Glass has experienced such resistance because, subconsciously, people look at the wearer and can’t help but feel that that there is something amiss. When you see someone with a cane, a wheelchair, or even in certain venues sunglasses, it’s human nature to immediately seek out the reason. Sara Hendren, a leading thinker in adaptive technology design, has a motto: “all technology is assistive technology.” And technology designed poorly, she says, is a flag that marks us as “culturally designated as needing special attention, as being particularly, grossly abnormal.” 

This marker can impose a “sick role,” a term coined by 20th-century Harvard sociologist Talcott Parsons that denotes exemption from society and “sanctioned deviance.” When people see an asymmetrical, vaguely medical-looking body augmentation—even something as technologically advanced as Glass—the “sick role” detective work is applied. Something must be wrong. People are also scared deep-down that assistive technology allows for unfair advantages. There's a sense that such technologies might turn their wearers into something that's no longer entirely human.

What are Google's options?

Well, obviously, a less stigmatizing design would help (Google just announced its 2014 I/O conference will focus on the subject). Short of that, the most obvious answer is to find the right spokesperson. In other words, put Glass on more celebrities.

Google has already argued that Glass simply has the same problem as early daguerreotype photography, which was initially shunned in public until figures like Abraham Lincoln and Cornelius Vanderbilt posed, soothing fears that the new technology might be unsafe or supernatural.

And once we start seeing new technologies acted out in current-day settings on-screen, we tend to accept that they’ve arrived. Marketing Land writer Danny Sullivan compares Glass to the earliest mobile phones like the Motorola DynaTAC, which seemed laughable until wielded by antihero Gordon Gekko in Oliver Stone’s 1987 film Wall Street. (You may also know the DynaTAC as the “Zack Morris phone” from television’s Saved by the Bell.)

Movie stars also made people believe that sunglasses were cool.

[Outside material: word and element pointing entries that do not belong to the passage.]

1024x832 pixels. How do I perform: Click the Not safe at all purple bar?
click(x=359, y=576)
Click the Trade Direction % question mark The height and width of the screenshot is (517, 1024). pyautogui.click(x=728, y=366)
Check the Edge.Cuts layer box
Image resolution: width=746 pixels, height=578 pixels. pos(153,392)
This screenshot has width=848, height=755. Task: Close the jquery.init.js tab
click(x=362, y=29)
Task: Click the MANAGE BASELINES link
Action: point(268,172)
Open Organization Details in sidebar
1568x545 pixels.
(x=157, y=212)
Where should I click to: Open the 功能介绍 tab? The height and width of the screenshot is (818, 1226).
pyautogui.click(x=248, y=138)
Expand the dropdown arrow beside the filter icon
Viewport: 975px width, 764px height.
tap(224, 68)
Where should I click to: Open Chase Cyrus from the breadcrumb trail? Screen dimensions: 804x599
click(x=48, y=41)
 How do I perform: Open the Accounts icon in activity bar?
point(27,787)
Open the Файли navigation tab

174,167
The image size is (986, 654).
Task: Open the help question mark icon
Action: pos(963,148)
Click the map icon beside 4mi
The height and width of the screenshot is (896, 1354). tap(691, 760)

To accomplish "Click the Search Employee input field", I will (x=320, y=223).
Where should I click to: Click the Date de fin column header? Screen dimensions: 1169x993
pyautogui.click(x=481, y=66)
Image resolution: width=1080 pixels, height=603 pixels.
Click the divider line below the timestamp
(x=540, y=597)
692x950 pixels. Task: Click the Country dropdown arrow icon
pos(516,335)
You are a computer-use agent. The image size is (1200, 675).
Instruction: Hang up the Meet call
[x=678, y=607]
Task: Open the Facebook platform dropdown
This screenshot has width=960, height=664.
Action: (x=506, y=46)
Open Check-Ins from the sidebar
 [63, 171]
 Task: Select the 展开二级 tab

A May 1938 issue of LIFE magazine ushered in the mainstreaming of sunglass brands like Polaroid and Ray Ban, featuring women on the street trying not to look weird in the new “fad.” One photo shows a glamorous woman wearing “blinkers” (imagine what your grandmother would wear after an optometrist’s appointment), the caption comparing her to the movie stars who pioneered sunglasses “as far back as 1932.”

Google is already working to bridge the perception gap. A recent partnership with eyewear giant Luxottica promises both Ray Ban and Oakley frames by 2015, assuming Glass can survive until then.

On the other hand, if Google truly wants to sidestep the stigma of assistive tech, they can do what I did as a child before losing my own vision—ditch the glasses and go for contact lenses.